Place your vote

Take the time to think about your right and make your choice(s).

Canadian history tells us that acquiring the right to vote was a long hard process.  In the beginning, (during the 1800’s) only the well-to-do land owners were able to run for or vote to elect a legislative assembly.

In 1917, the first females to vote legally in a Canadian federal election were “Bluebirds,” nurses who were tending Canadian troops in Europe during the First World War.  It wasn’t until 1918 after years of struggling to have the same rights as men, that women finally won full voting rights.

In 1920, the efforts towards the universal right to vote and be a candidate began.
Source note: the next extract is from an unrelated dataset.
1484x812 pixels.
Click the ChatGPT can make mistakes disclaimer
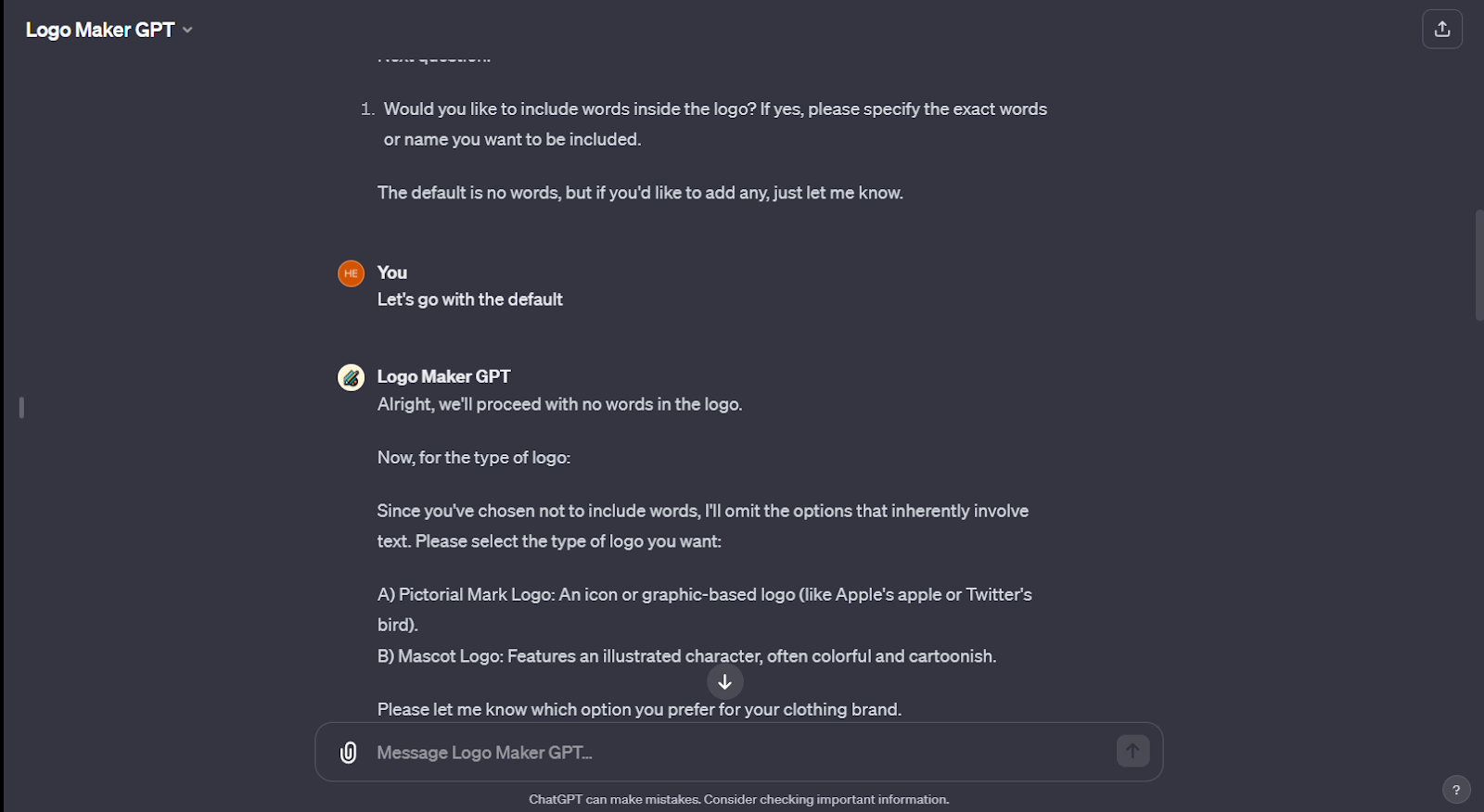click(738, 799)
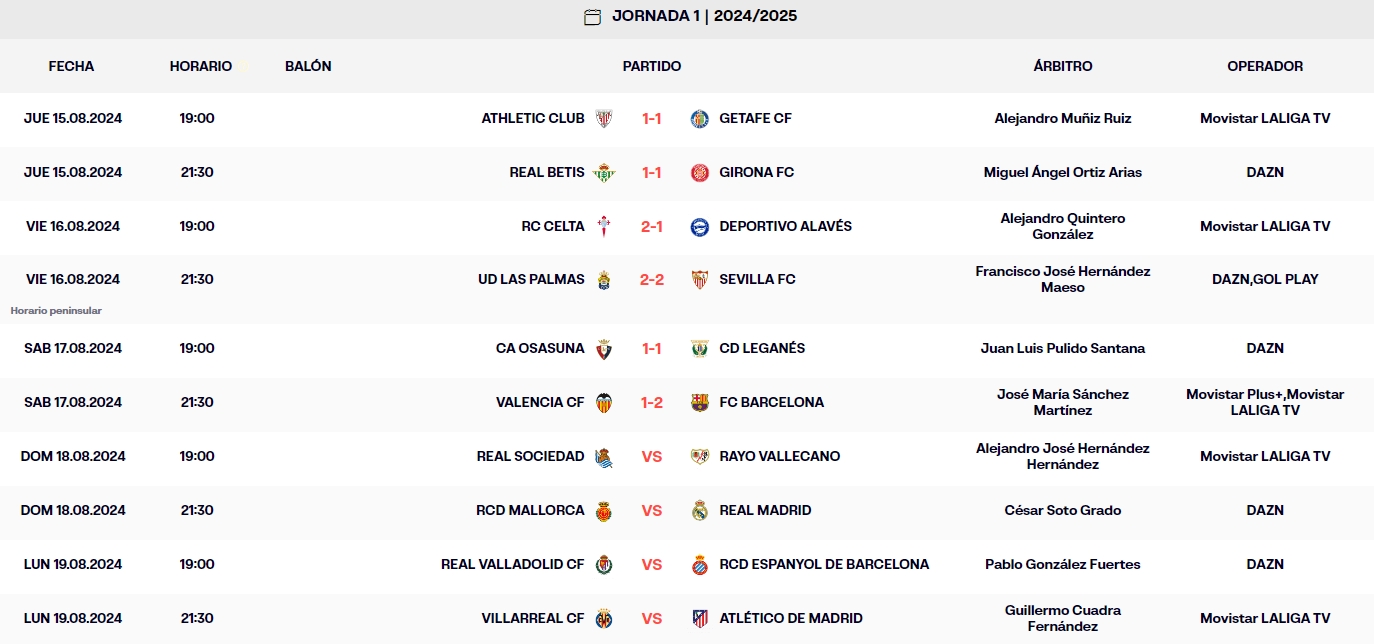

It wasn’t until 1960 that racial and religious discrimination was no longer permitted by electoral legislation and the first election in which the right to vote was truly universal took place during the general election of 1963. The Canadian Charter of Rights and Freedoms was adopted in 1982 and constitutional law has protected electoral rights since then.

The right to vote; a right that for decades so many before us fought for is a right that should be respected and not ignored.

Voting is easy, making the choice of whom you are going to place your vote for is what will take a bit of work.

The candidates for the upcoming Municipal By -Election are individuals whom have chosen to work for you. They are all members of your very own community. You may know them personally, work with them or maybe not know anything about them. If it is the later, then ask around about them. Talk to your friends, peers and work colleagues. Better yet, take the time to speak with the candidates. They are all available to talk with and answer your questions in one form or another. They are just an email, website, phone call or arranged visit away.

If you are unsure as to whether you are eligible to vote or if you are even registered, contact the Town Hall office during office hours, Monday to Friday, at 169 Bridge Street or by calling 250-295-3135.

This is your community, have pride in it and take part in it’s future—a future that will be your own.  Take the time to think about your right and make your choice(s). On Saturday August 11, place your vote. It does count, your voice does matter, and yes, it can make a difference. Voting is not only your right—it is your duty.